Discussion, concerns and next steps
Committee members asked for clarification on terminology, the timing and frequency of training for school staff, how investigations would be assigned between ODE and ODHS, and what oversight would look like for out‑of‑state placements. Lacey Andresen, deputy director for child welfare at ODHS, framed the bill as one piece of a broader system change and said child welfare had been subject to multiple settlements and audits that focus attention on placement and service quality. "There is no person involved anywhere in the child serving system who could successfully argue that children and young adults in Oregon have the placement and service capacity that they need and deserve," Andresen said.
Testimony from a named commenter urged the change to the wrongful‑restraint definition on the grounds it "would help protect educators, allowing them to act in the best interest of student safety without fearing unjust child abuse allegations that could jeopardize their current or future employment," (Anne Williams, commenter).
No formal committee votes were taken at the informational hearing. Sponsors and agency staff said they will return with rule language or technical amendments and that the bill includes a required report back to the legislature on implementation before the 2027 session. Several presenters and lawmakers repeatedly emphasized that statutory changes must be paired with investment in the behavioral‑health workforce, training, and prevention to avoid expanding out‑of‑state placements over the long term.

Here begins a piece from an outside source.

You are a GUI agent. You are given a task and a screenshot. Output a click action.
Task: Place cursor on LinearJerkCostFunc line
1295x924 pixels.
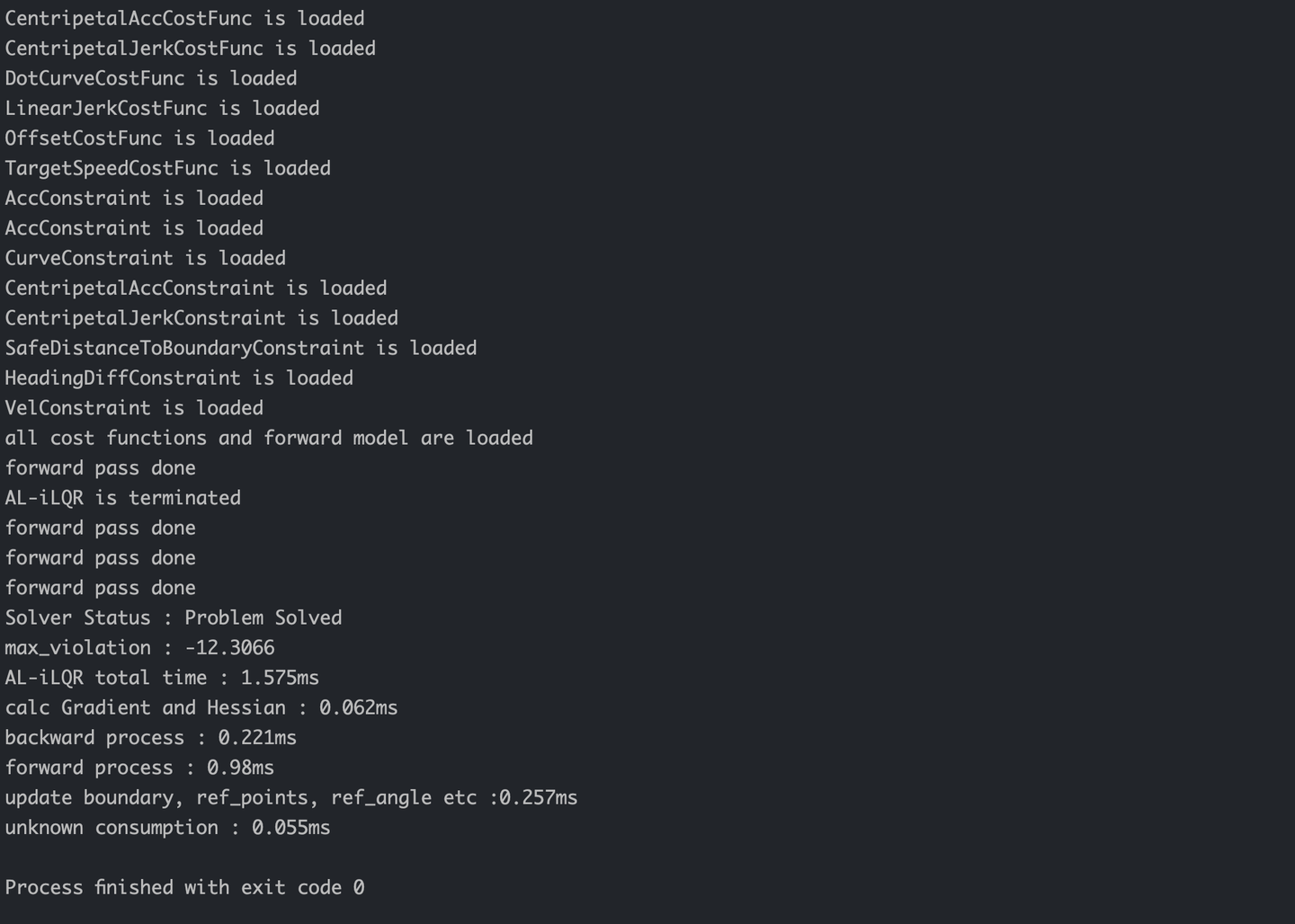pyautogui.click(x=162, y=109)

Ending note: Agency witnesses and members of the System of Care Advisory Council described HB 3835 as an attempt to square Oregon’s system‑of‑care values with on‑the‑ground realities: reduce administrative barriers that prevent timely treatment, clarify legal thresholds for abuse investigations, and add narrowly confined pathways for care when in‑state capacity is not clinically appropriate or available. The bill remains under consideration and was presented as informational at this hearing.